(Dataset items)
+--

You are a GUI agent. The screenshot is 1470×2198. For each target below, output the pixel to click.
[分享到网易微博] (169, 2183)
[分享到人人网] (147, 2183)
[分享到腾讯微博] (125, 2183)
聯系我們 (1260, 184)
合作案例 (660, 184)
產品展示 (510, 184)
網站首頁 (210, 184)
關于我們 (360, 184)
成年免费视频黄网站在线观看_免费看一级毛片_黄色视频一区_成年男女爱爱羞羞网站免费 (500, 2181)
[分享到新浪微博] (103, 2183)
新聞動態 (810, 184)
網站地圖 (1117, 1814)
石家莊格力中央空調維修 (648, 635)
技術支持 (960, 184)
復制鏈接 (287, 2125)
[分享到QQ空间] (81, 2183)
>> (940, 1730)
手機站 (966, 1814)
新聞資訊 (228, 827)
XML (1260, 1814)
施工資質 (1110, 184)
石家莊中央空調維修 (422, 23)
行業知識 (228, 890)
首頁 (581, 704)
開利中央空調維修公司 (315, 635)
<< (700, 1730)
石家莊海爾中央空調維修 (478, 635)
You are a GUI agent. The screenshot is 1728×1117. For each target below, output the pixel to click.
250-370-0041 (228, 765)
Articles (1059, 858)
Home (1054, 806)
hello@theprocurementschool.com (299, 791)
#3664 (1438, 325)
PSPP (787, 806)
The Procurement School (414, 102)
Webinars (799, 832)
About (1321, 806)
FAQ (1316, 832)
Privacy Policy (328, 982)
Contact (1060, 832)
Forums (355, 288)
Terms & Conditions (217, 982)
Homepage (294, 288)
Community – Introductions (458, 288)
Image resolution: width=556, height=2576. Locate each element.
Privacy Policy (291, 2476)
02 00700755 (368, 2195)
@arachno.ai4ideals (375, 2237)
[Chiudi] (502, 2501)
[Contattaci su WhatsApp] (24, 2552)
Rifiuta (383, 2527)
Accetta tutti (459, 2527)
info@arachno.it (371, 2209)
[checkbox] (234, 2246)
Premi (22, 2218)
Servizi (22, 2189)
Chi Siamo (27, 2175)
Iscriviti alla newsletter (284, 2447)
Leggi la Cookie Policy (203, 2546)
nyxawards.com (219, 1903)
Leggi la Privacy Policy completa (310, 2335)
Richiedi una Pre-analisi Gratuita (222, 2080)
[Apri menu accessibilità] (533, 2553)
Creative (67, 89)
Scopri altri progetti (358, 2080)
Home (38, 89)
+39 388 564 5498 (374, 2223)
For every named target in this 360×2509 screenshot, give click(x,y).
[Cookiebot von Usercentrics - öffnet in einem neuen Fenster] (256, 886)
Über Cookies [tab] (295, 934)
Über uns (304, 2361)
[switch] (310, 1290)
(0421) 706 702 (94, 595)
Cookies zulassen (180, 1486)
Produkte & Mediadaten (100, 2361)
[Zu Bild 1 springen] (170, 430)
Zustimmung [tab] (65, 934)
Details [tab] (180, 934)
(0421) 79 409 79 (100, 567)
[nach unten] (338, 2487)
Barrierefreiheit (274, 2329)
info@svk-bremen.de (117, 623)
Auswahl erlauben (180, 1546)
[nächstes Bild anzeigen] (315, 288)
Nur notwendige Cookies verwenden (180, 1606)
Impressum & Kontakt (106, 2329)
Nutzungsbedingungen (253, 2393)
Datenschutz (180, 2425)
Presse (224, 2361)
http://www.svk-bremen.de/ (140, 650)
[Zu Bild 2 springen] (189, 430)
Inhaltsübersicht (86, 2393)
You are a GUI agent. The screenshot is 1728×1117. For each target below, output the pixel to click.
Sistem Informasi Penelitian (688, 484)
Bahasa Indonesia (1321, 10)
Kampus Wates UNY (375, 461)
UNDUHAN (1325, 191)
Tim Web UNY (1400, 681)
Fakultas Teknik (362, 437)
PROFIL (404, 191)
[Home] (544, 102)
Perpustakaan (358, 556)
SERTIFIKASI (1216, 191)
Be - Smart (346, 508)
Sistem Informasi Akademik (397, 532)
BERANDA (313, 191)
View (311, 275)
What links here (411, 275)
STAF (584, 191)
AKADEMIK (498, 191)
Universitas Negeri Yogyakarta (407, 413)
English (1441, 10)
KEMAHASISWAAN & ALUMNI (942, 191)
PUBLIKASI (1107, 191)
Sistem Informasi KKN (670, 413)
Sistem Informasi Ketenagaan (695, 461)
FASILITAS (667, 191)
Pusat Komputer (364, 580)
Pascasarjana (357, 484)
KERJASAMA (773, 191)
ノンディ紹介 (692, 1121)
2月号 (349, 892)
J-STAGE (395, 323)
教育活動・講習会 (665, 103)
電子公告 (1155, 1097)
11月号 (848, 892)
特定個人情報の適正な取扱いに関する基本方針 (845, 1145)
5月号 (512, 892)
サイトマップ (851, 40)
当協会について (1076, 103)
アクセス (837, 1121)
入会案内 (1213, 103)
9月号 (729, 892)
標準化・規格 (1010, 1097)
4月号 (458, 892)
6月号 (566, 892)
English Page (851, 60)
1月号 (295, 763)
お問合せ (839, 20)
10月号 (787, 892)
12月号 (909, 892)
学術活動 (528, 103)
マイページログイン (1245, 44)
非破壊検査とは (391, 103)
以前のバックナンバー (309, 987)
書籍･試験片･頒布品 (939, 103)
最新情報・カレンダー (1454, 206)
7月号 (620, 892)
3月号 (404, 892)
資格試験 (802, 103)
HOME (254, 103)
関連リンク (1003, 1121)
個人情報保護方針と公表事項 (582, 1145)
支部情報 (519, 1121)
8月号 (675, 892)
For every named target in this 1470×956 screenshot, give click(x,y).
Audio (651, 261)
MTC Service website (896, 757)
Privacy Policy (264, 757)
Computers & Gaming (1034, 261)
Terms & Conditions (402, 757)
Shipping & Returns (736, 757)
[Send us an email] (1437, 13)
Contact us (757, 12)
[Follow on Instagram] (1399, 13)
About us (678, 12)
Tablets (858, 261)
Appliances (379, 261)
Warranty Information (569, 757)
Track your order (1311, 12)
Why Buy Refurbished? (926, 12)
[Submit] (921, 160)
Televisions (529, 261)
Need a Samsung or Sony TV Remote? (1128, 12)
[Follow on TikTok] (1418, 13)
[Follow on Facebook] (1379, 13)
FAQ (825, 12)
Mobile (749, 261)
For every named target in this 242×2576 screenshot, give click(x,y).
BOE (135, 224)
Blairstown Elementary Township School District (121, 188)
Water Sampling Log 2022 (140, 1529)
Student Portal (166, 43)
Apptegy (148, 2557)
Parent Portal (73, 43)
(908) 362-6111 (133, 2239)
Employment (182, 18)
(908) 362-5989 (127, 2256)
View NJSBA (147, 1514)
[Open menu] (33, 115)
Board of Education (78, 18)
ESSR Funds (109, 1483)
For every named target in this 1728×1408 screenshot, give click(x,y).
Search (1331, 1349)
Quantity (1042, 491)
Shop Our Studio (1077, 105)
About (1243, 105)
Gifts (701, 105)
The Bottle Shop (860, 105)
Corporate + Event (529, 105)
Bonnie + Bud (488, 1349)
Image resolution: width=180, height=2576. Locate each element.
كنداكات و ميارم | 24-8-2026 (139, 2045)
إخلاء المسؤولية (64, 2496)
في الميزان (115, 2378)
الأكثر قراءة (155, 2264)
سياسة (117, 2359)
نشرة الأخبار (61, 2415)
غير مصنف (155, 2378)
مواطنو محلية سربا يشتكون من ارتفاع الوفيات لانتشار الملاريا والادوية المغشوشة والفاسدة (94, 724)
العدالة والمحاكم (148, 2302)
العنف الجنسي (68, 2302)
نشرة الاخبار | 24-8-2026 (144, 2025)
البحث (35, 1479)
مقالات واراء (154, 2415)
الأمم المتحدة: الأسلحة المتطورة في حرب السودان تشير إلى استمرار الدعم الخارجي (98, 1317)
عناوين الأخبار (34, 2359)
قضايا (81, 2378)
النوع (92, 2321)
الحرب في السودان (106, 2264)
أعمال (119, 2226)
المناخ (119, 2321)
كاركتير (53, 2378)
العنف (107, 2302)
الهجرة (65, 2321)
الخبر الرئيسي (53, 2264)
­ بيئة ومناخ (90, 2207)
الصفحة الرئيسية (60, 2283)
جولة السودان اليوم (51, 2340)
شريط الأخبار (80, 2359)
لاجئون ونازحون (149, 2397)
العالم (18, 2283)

+--

◆ Problem requirements: Lines to set down from above: the line with "Bahasa Indonesia (1321, 10)", the line with "8月号 (675, 892)", and every line between, each exactly as written.

◆ Exercise result:
Bahasa Indonesia (1321, 10)
Kampus Wates UNY (375, 461)
UNDUHAN (1325, 191)
Tim Web UNY (1400, 681)
Fakultas Teknik (362, 437)
PROFIL (404, 191)
[Home] (544, 102)
Perpustakaan (358, 556)
SERTIFIKASI (1216, 191)
Be - Smart (346, 508)
Sistem Informasi Akademik (397, 532)
BERANDA (313, 191)
View (311, 275)
What links here (411, 275)
STAF (584, 191)
AKADEMIK (498, 191)
Universitas Negeri Yogyakarta (407, 413)
English (1441, 10)
KEMAHASISWAAN & ALUMNI (942, 191)
PUBLIKASI (1107, 191)
Sistem Informasi KKN (670, 413)
Sistem Informasi Ketenagaan (695, 461)
FASILITAS (667, 191)
Pusat Komputer (364, 580)
Pascasarjana (357, 484)
KERJASAMA (773, 191)
ノンディ紹介 (692, 1121)
2月号 (349, 892)
J-STAGE (395, 323)
教育活動・講習会 (665, 103)
電子公告 (1155, 1097)
11月号 (848, 892)
特定個人情報の適正な取扱いに関する基本方針 (845, 1145)
5月号 (512, 892)
サイトマップ (851, 40)
当協会について (1076, 103)
アクセス (837, 1121)
入会案内 (1213, 103)
9月号 (729, 892)
標準化・規格 (1010, 1097)
4月号 (458, 892)
6月号 (566, 892)
English Page (851, 60)
1月号 (295, 763)
お問合せ (839, 20)
10月号 (787, 892)
12月号 (909, 892)
学術活動 (528, 103)
マイページログイン (1245, 44)
非破壊検査とは (391, 103)
以前のバックナンバー (309, 987)
書籍･試験片･頒布品 (939, 103)
最新情報・カレンダー (1454, 206)
7月号 (620, 892)
3月号 (404, 892)
資格試験 (802, 103)
HOME (254, 103)
関連リンク (1003, 1121)
個人情報保護方針と公表事項 (582, 1145)
支部情報 (519, 1121)
8月号 (675, 892)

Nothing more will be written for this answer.